Thursday, February 14, 2013

Whistle

I fool myself...to sleep and dream...nobody's here...no one, but me....

Thursday, February 7, 2013

Beautiful day!

Thesis draft is finished! Ah, relief. Now I wait for my editor to look it over and the fun process of constant critique and revisions begins!

Oh I forgot what it feels like to not feel so cursed.

Tuesday, February 5, 2013

nummy gums

I've officially reached deadline for thesis rough draft. I've done just enough to be quite optimistically stagnant in my desire to keep writing. Lets see how long I can procrastinate today before I begin scrambling to get it all done by tomorrow!!

The inside of my mouth is like a bloody, torn up warzone! I guess my teeth would be the soldiers. Or vultures.

Tuesday, January 15, 2013

Nothing



Brutal starry eyes
Stuck inside your head
Fallen from the sky
Risen from the dead
Views from all the past
Taken to new heights
Melancholy sky
You made me blue
Still hanging on
There's nothing I can do
Not this time

Saturday, January 5, 2013

Bizarro, I love you.

The days since Christmas have been a depressing, sluggish sort of blur. New Years was uneventful, but far better than last year when we were stuck in a hospital overnight with Nick being pumped full of drugs that were supposed to lower his heart rate but made it worse.... Thank God we haven't had to go back to one of those since and, by the grace of the Spirit Nick seems to have started to find a way out of his cycle of pain, nausea and mental duress.

The trip down to visit my family was his first trip back since we moved out of There in 2011. It went extremely well, considering my moms desperate attempts to lure me back in to our old parasitic relationship. It did leave us sick and tired upon our return though, something which lead to us becoming even more sick and tired.
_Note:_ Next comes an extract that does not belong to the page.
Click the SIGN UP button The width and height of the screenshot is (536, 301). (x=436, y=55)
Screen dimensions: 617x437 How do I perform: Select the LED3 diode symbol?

Things have been so out of sorts. Excited to spend time again with probably one of two women my stupid judgmental self deems respectable though. I am once again thankful in a weird way that she also will want breaks occasionally because I very well may need some myself, especially exposing myself again to my mother if that happens.

Fortunately we are joinin a gym soon! I have moved past the gelatinous blob stage of inactivity and entered into a sort of self imploding black hole phase (is that redundant?) and though I fear this bodes not well for my attempts to begin exercising again,, hopefully I haven't actually reached the event horizon (etc etc black holes are cool!)....

I suppose I've also neared the horizon with my thesis, which lo and behold I have still yet to begin! I've set a tentative deadline with an editor for sometime in February, so my plan is after next week to get an entire rough draft done by then. According to my shoddy, self aggrandizing calculations, this should be a cakewalk. HA....ha....ha....

It feels like one of my alternate persons in another dimension got punched in both eye sockets so hard the feeling is just so subtly reverberating back to me here in my dimension. Bizarro black eyes.